Fig. 5.

Nsp10/nsp14 requires a free 3′-hydroxyl end. (A) Autoradiogram of an ExoN assay performed with RNA carrying 3′-phosphate, 3′-puromycin, or 3′-hydroxyl end. The 3′ modified RNAs (*p-H4 as control, *p-H4-puromycin, H4-*pCp, and H4-*pC_OH) were incubated with nsp14 or nsp10/nsp14 for 0, 2, and 30 min (asterisk indicates the ³²P-labeling position). Digestion products were separated on 20% (wt/vol) Urea-PAGE and revealed by autoradiography. (B) Autoradiogram of nsp15-generated 2′-3′-cyclic phosphate RNAs cleavage assay.

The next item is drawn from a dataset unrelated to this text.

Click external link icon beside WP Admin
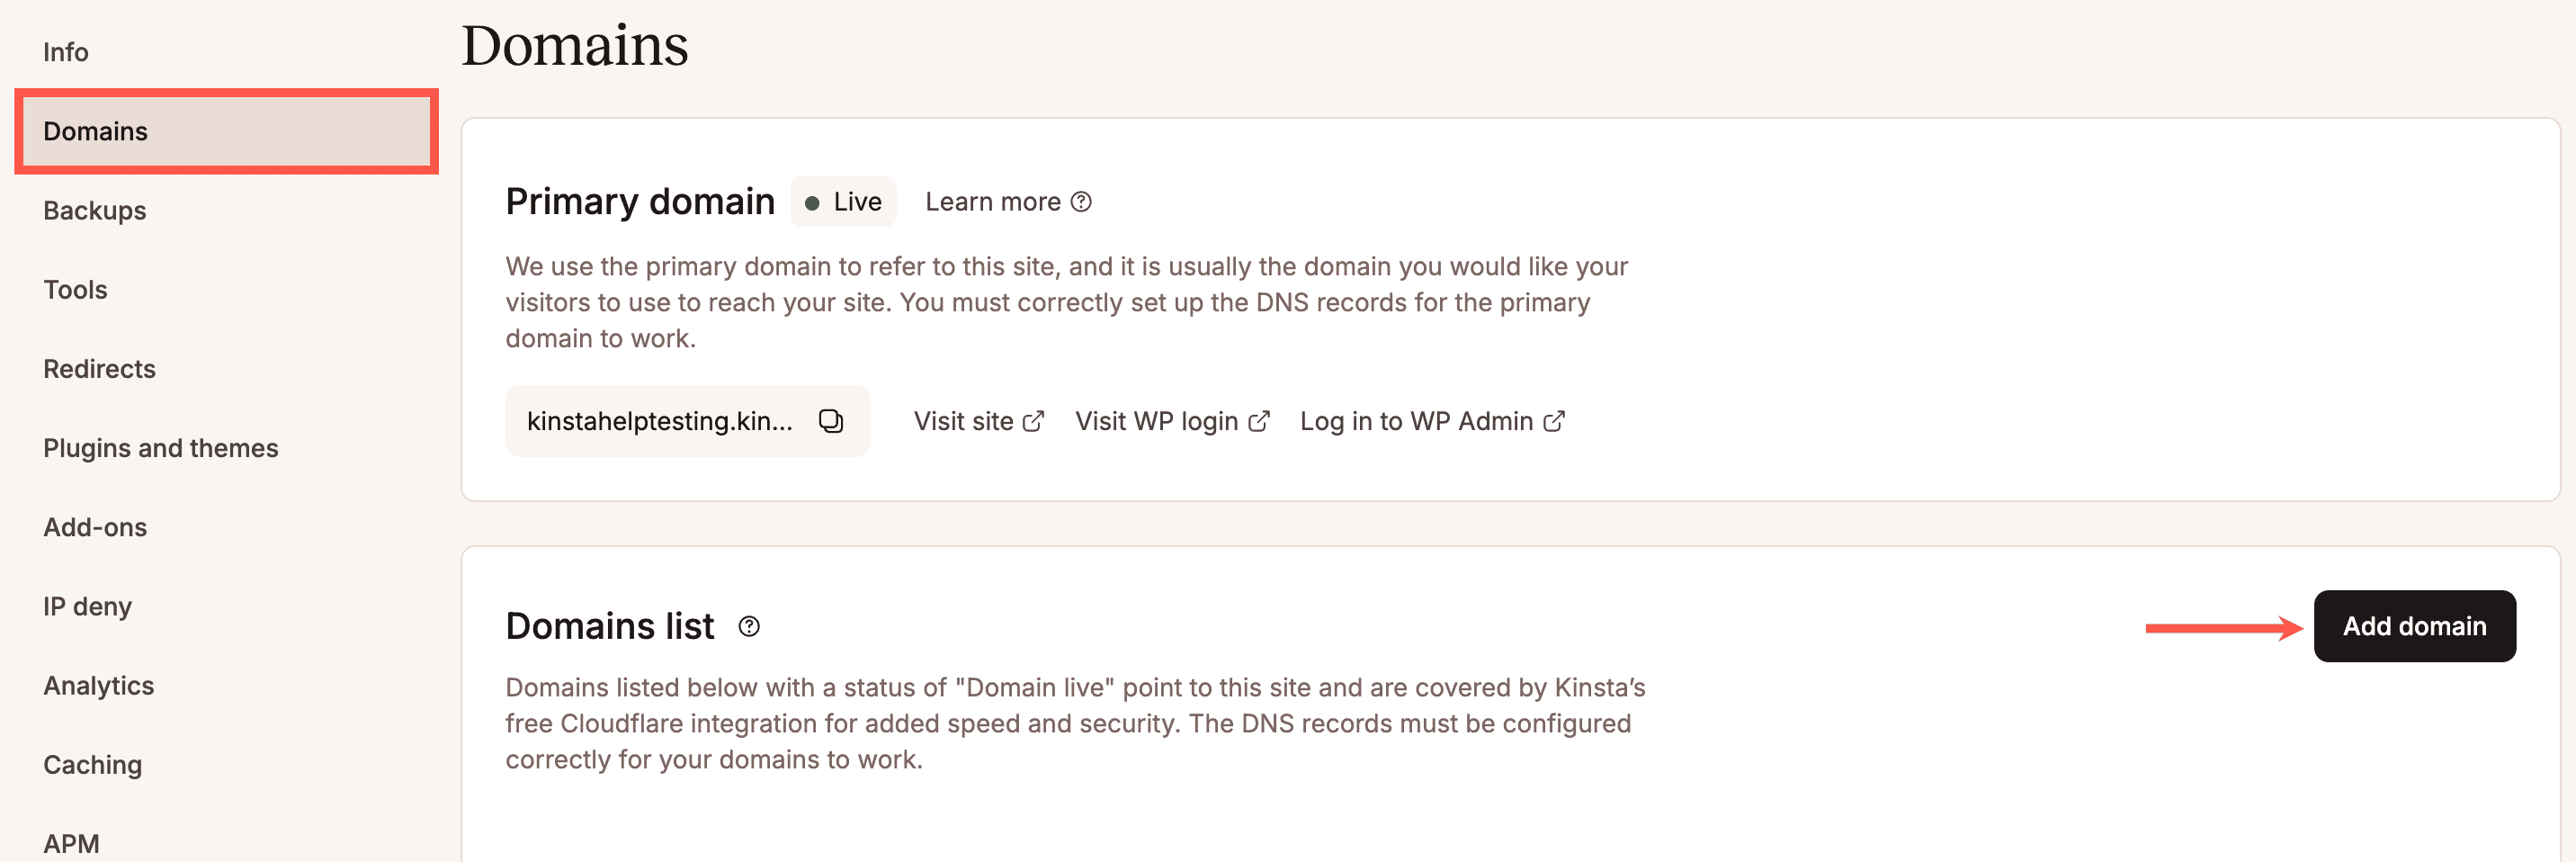This screenshot has width=2576, height=862. [x=1553, y=421]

RNA substrates H2-CUU(N)₁₀ and H5-GUU(N)₁₀ were synthesized using T7 RNA polymerase and subsequently dephosphorylated and radiolabeled. These RNAs were then incubated with nsp15 to generate *p-H2-CU_>P and *p-H2-CUU_>P and, to a lesser extent, *p-H5-GUU_>P and *p-H5-GU_>P. Control RNAs *p-H2-CU_OH and *p-H5-GU_OH were synthesized using T7 RNA polymerase and led to the production of the side products *p-H2-CUU_OH and *p-H5-GUU_OH, respectively. After purification, these substrates were incubated with nsp10/nsp14 for 0, 2, and 30 min. Digestion products were separated on 20% (wt/vol) Urea-PAGE and revealed by autoradiography.